- _TEXT SECTION_:

The review process improvements mentioned by Webber, and other safeguards touted by most professional review companies who truly understand and care about the strengths and weaknesses of their team, will certainly mitigate against the problems inherent in all human review. In my mind the most important of these are experience, training, mutual respect, good working conditions, motivation, and quality controls, including quick terminations or reassignments when called for. More innovative methods are, I believe, just around the corner, such as game theory applications discussed by Lawrence Chapin in Contract Coders: e-Discovery’s “Wasting Asset”? But the bottom line will always be that computers are much better at complex repetitive drudgery tasks such as reviewing tens of thousands, or millions, of documents. Thankfully our minds are not designed for this, whereas computers are.
Reviewers Need Subject Matter Expertise and Money Motivation
Based on my experience as a reviewer and supervisor, the human challenges to make review determinations over large scales of data are magnified when the human reviewers are not themselves subject matter experts, and magnified even further when the reviewers have no experience in the process. This was not only true of all of the student volunteer reviewers at TREC, but is also sometimes true in real world practice as well. That is just invited error. Training is part of the solution to that.

- _GIVEN DATA_:
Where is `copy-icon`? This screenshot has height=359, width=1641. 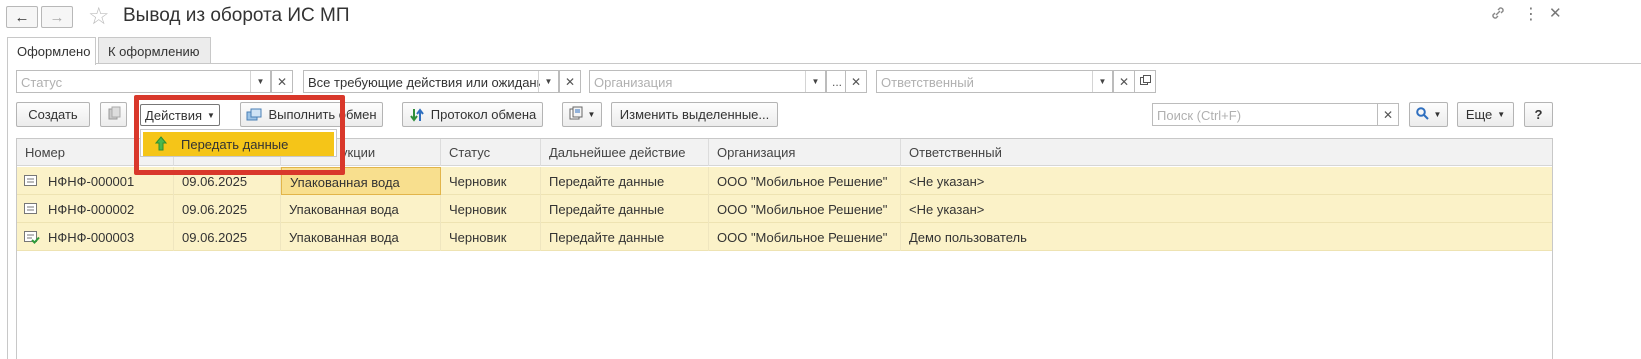
copy-icon is located at coordinates (114, 114).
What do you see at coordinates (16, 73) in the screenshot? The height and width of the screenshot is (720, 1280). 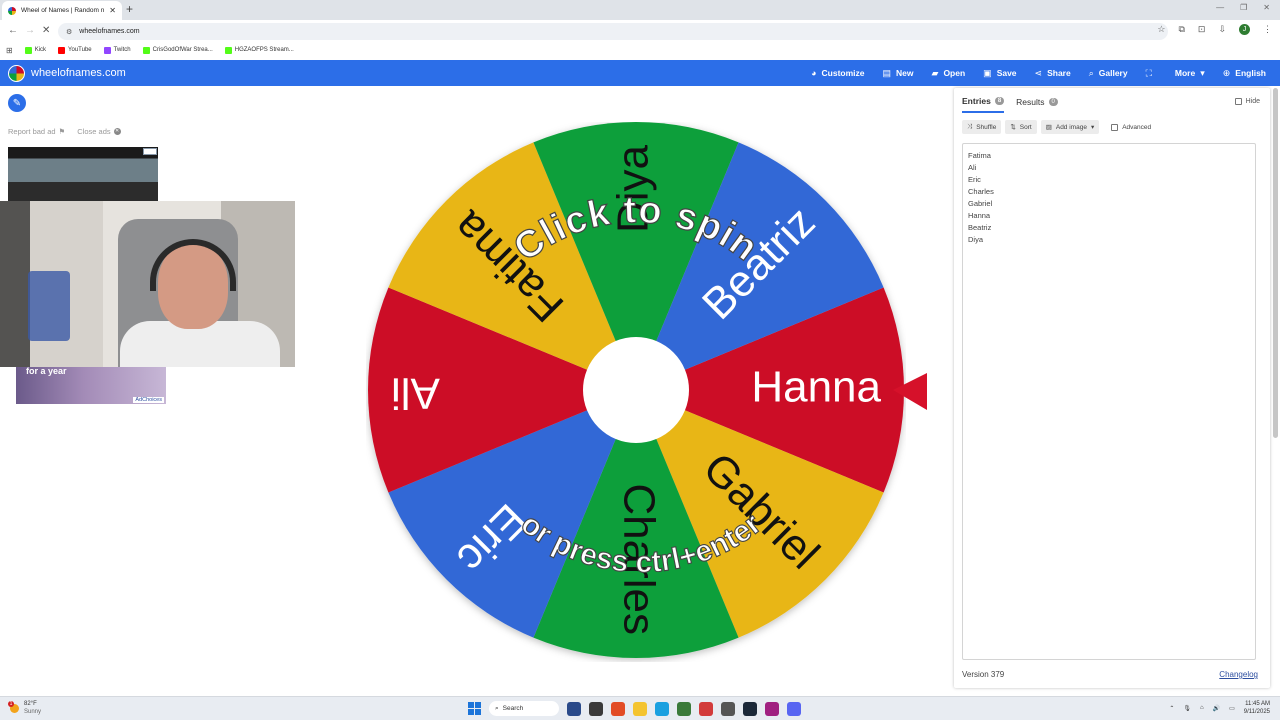 I see `logo-icon` at bounding box center [16, 73].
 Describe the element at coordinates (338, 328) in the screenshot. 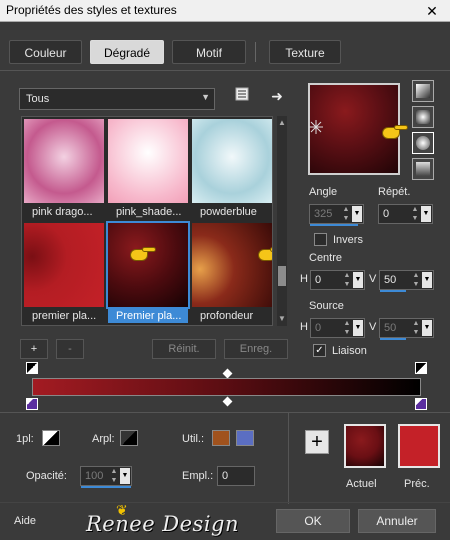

- _TASKS AND EXERCISES_:
1) From the text on human document review, return the passage starting at "The review process" and ending at "whereas computers are.".
2) Answer these questions from the text on human document review:
(a) Who discussed game theory applications in Contract Coders: e-Discovery's "Wasting Asset"?
(b) According to the heading, what two things do reviewers need?
(c) What kind of reviewers at TREC does the text say were not subject matter experts?
3) Extend the text on human document review, starting after its final sentence.
The listing has no connection to the text on human document review.

- _RESPONSES TO THE EXERCISE_:
1)
The review process improvements mentioned by Webber, and other safeguards touted by most professional review companies who truly understand and care about the strengths and weaknesses of their team, will certainly mitigate against the problems inherent in all human review. In my mind the most important of these are experience, training, mutual respect, good working conditions, motivation, and quality controls, including quick terminations or reassignments when called for. More innovative methods are, I believe, just around the corner, such as game theory applications discussed by Lawrence Chapin in Contract Coders: e-Discovery’s “Wasting Asset”? But the bottom line will always be that computers are much better at complex repetitive drudgery tasks such as reviewing tens of thousands, or millions, of documents. Thankfully our minds are not designed for this, whereas computers are.

2)
(a) Lawrence Chapin
(b) Subject matter expertise and money motivation
(c) The student volunteer reviewers

3)
It is also my supposition that in our culture the errors are magnified again when there is no, or inadequate, compensation provided. All TREC reviewers were unpaid volunteers except for the professional review team members. They were paid by the companies they work for, although those companies were not paid, and the rate of pay to the individuals is unknown. Still, can you be surprised that the top reviewers, the ones who beat the machines, were all paid, and only a few of the student teams came close? In our culture money is a powerful motivator. That is another reason to have better funded experiments that come closer to real world conditions. The test subjects in our experiments should be paid.
The same principle applies in the real world too. Contract review companies should stop competing on price alone and we consumers should stop being fooled by that. Quality is job number one, or should be. Do you really think the company with the lowest price is providing the best service? Do you think their attorney reviewers don’t resent this kind of low pay, sometimes in the $15-$20 per hour range. Most of these lawyers have six-figure student loans to pay off. They deserve a fair wage and, I hypothesize, will perform better if they are paid better.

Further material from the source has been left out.